There are free packages available as well as some very sophisticated ones. But if you’re new to modelling and analytics well worth just taking a view as to what is available on the web. There are some very clever packages and it can really make a difference to the performance of the campaign.

Royal Mail data services – the future
As a data provider Royal Mail has a great vision I think going forward. We have two major focuses. One is to be the best in class supporter and adviser to our clients to support their direct mail campaigns. And that will be originating data for them, making sure their targeting is right, making sure the data is accurate, it’s cleansed correctly, it’s fully permissioned. So all the services that apply around the data as part of a direct mail campaign. We want to be seen as really top class in that environment. 
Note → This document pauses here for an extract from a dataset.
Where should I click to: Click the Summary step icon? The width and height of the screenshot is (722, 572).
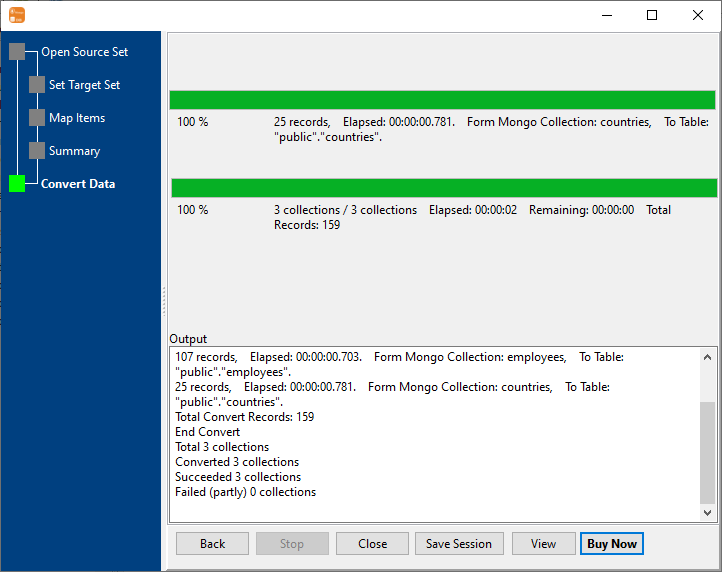(37, 151)
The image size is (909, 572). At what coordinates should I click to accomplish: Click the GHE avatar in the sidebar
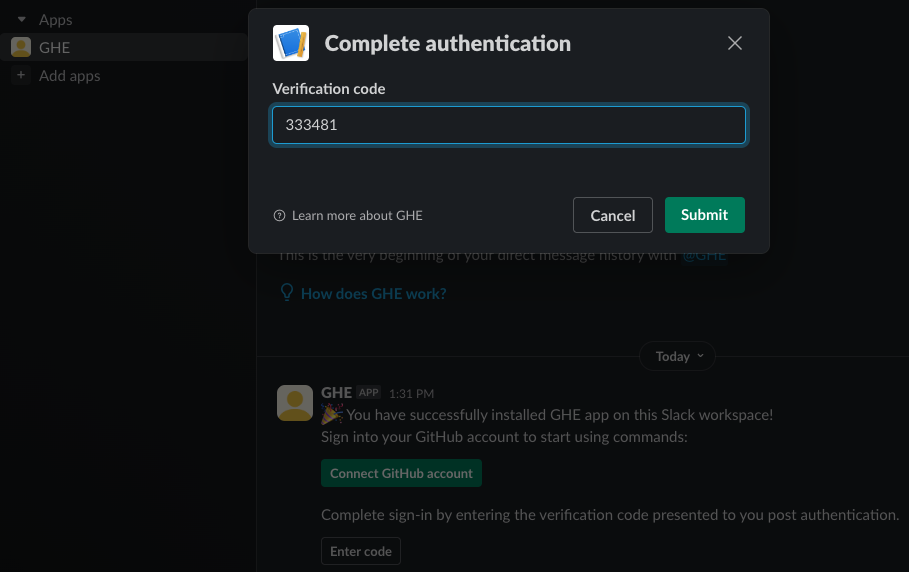(20, 47)

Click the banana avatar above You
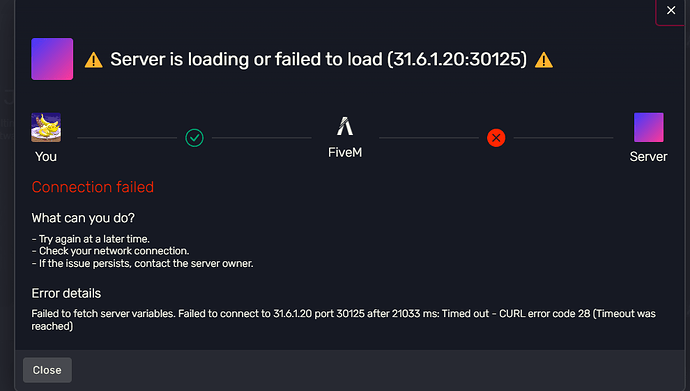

And the second one is to really position ourselves as the address change business. As you would expect Royal Mail should know when people move. We redirect a lot of post, we should know when we can’t deliver letters. And capturing all that data and ensuring it gets back to our clients so that they’re able to clean out all this wrong or inaccurate data which will help improve campaigns, help improve ROI, that’s a great goal I think for the business to have. It means that direct mail remains a very competitive channel to be used by business to either communicate to their existing customers or acquire new customers, and that I think has to be the overarching vision for a data services provider like ourselves.